REQUIREMENT ▸ Find the word "agent" in the data. Return every line where it appears.

(Stored data entries)

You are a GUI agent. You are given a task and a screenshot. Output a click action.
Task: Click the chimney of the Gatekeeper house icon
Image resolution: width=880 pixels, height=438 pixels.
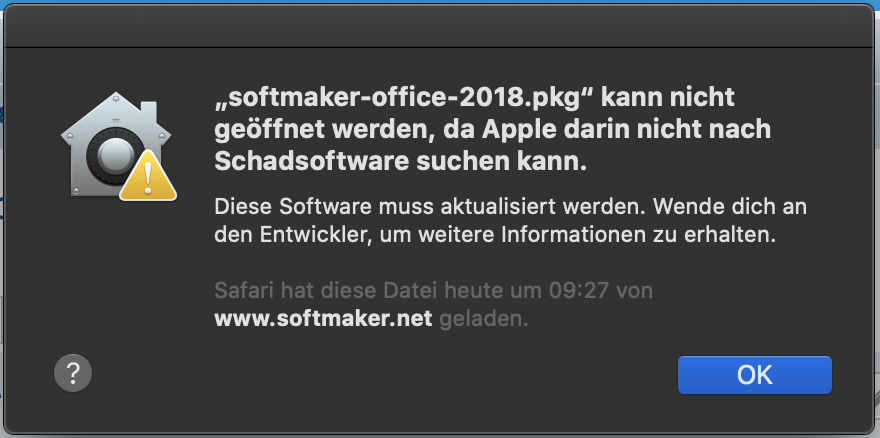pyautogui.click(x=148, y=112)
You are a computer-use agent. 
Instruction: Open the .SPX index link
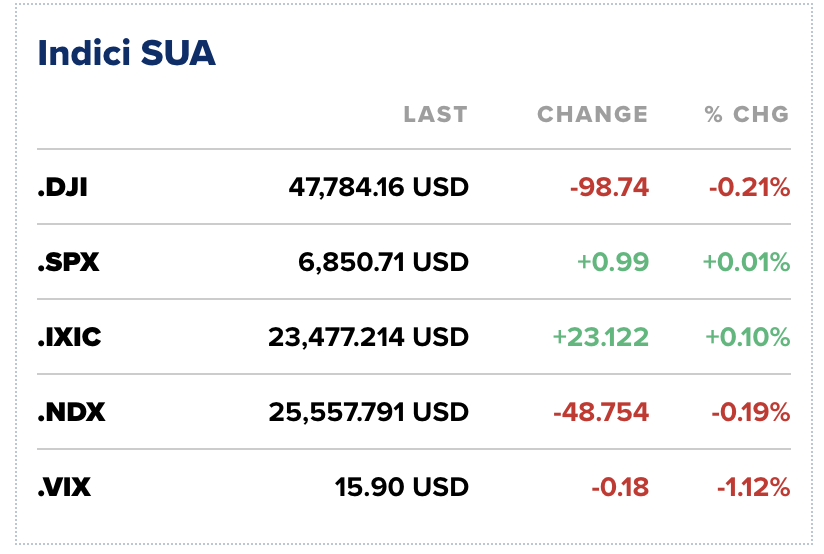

==

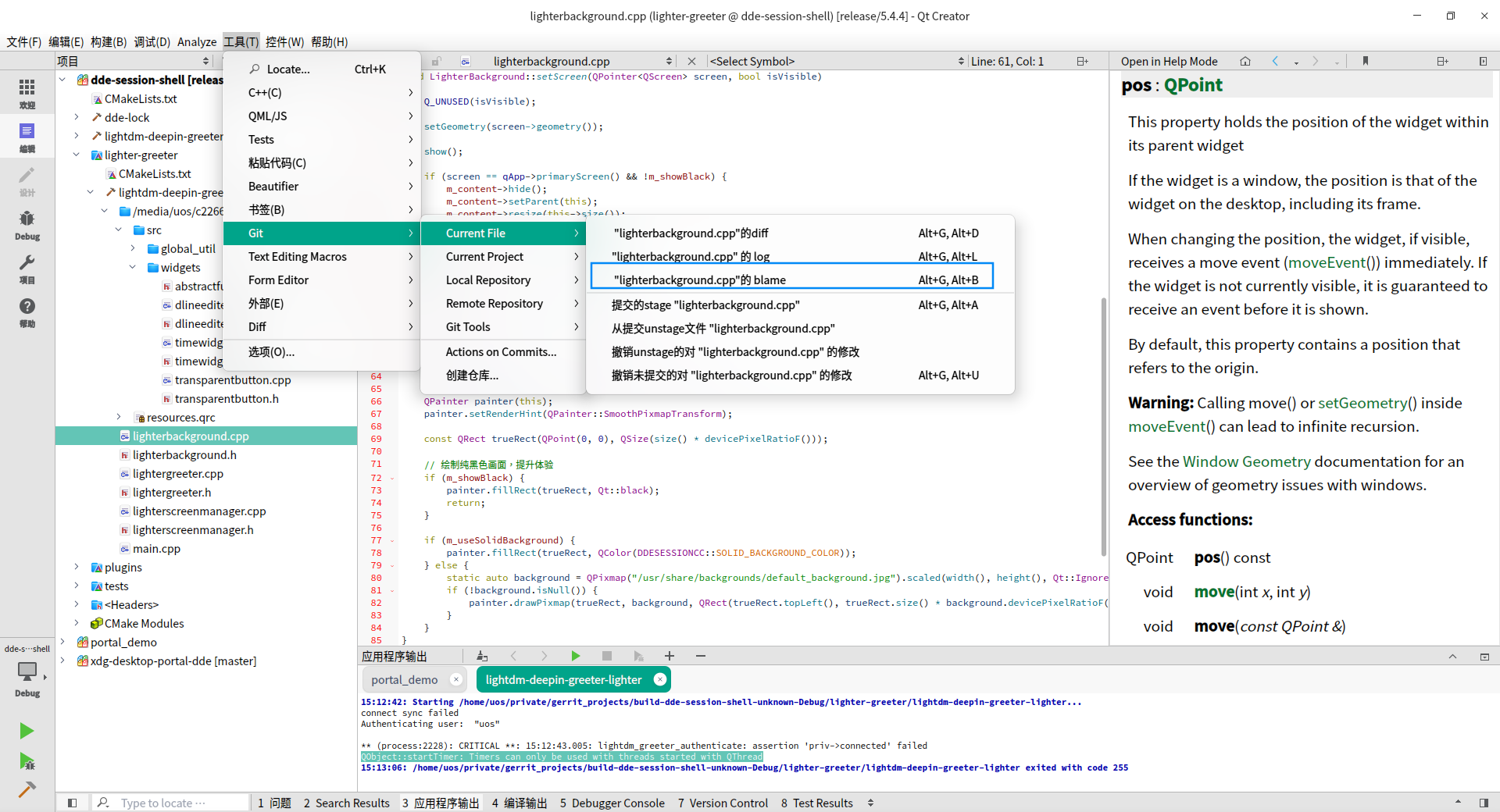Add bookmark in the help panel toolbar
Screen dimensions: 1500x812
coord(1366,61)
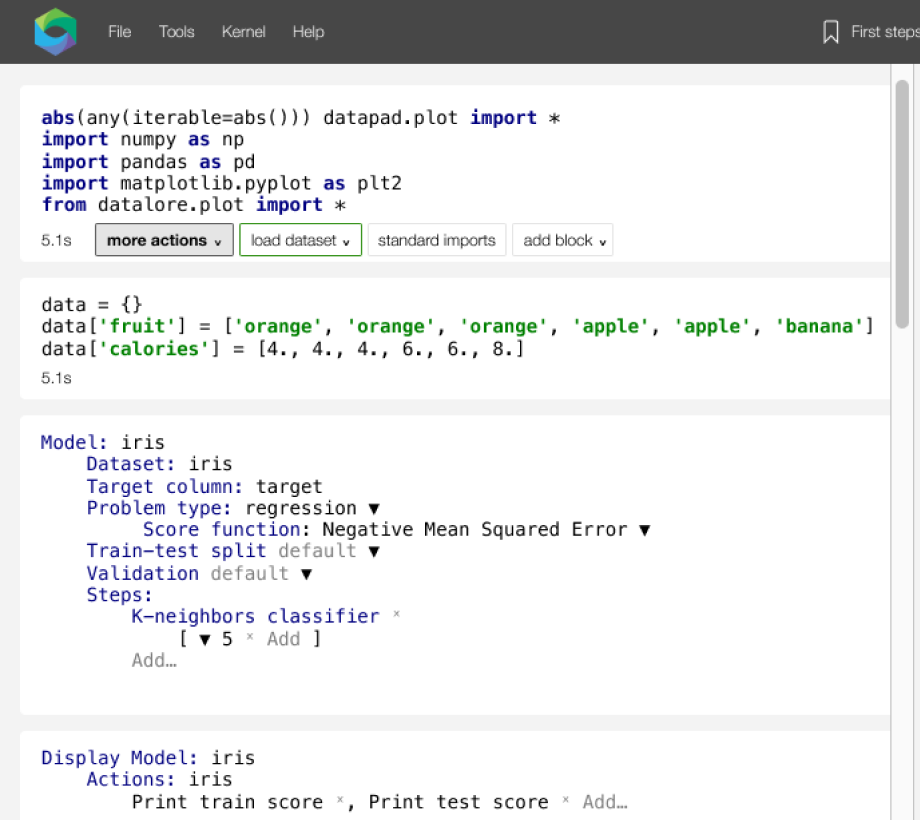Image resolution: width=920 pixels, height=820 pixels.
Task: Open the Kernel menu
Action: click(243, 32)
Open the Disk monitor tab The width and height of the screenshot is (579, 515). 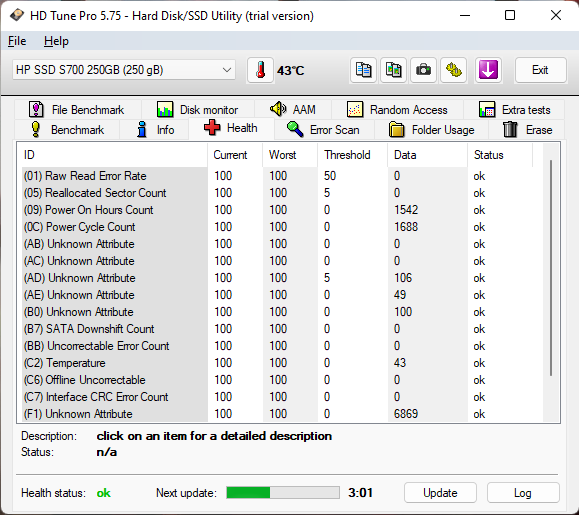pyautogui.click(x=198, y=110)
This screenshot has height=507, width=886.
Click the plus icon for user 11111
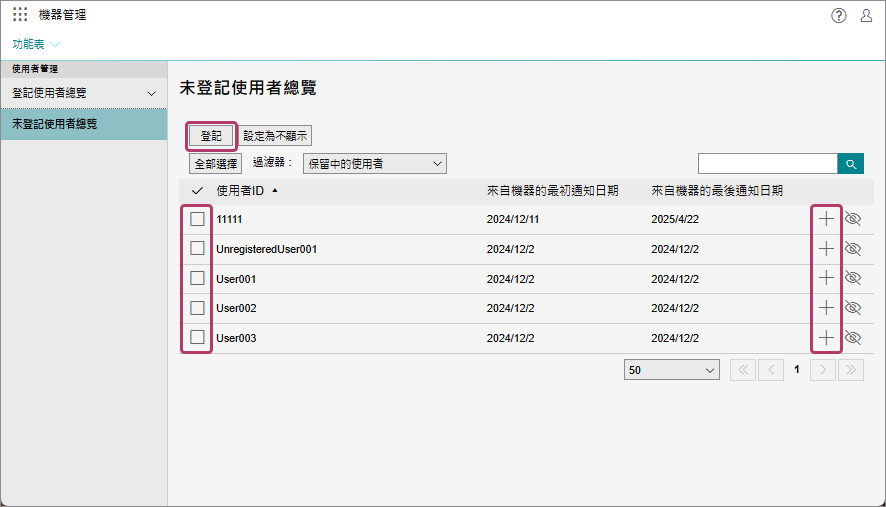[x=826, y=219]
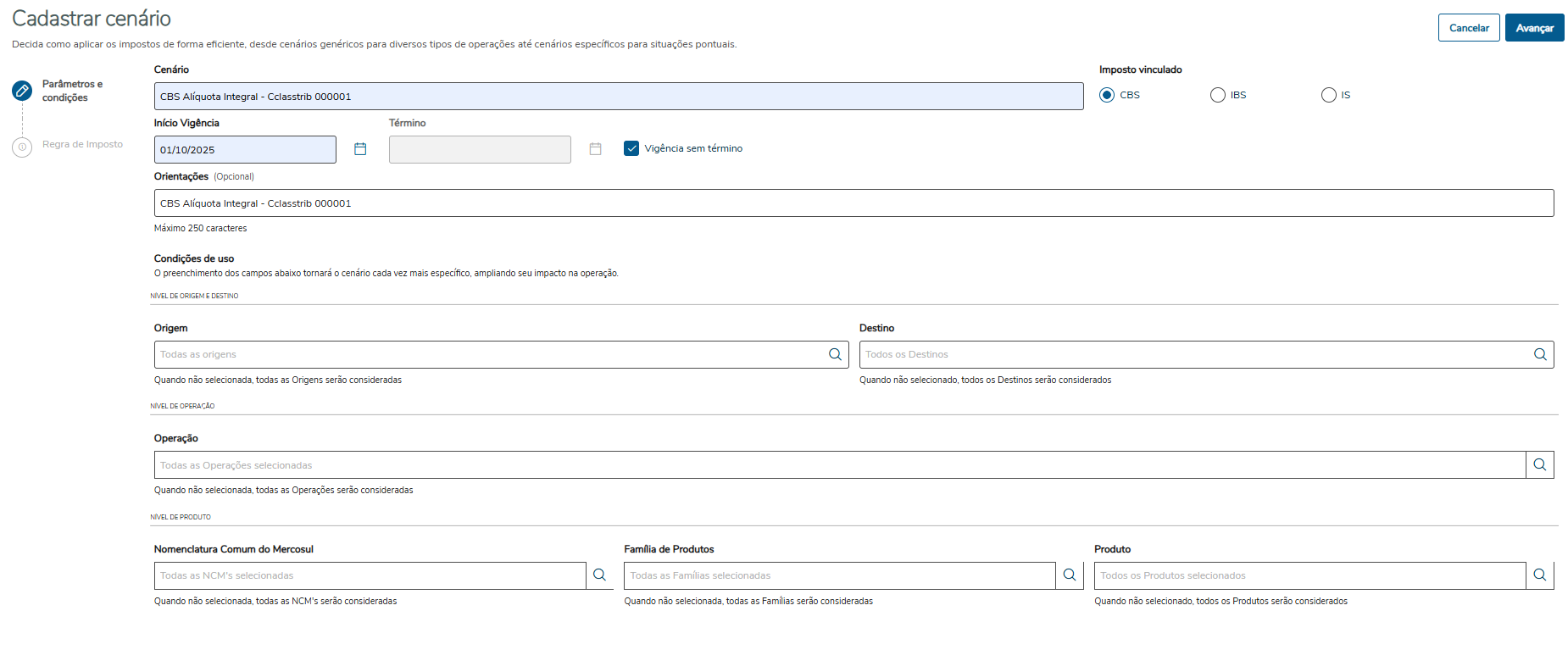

RESPONSE BOX ▸
You are a GUI agent. You are given a task and a screenshot. Output a click action.
You are a computer-use agent. 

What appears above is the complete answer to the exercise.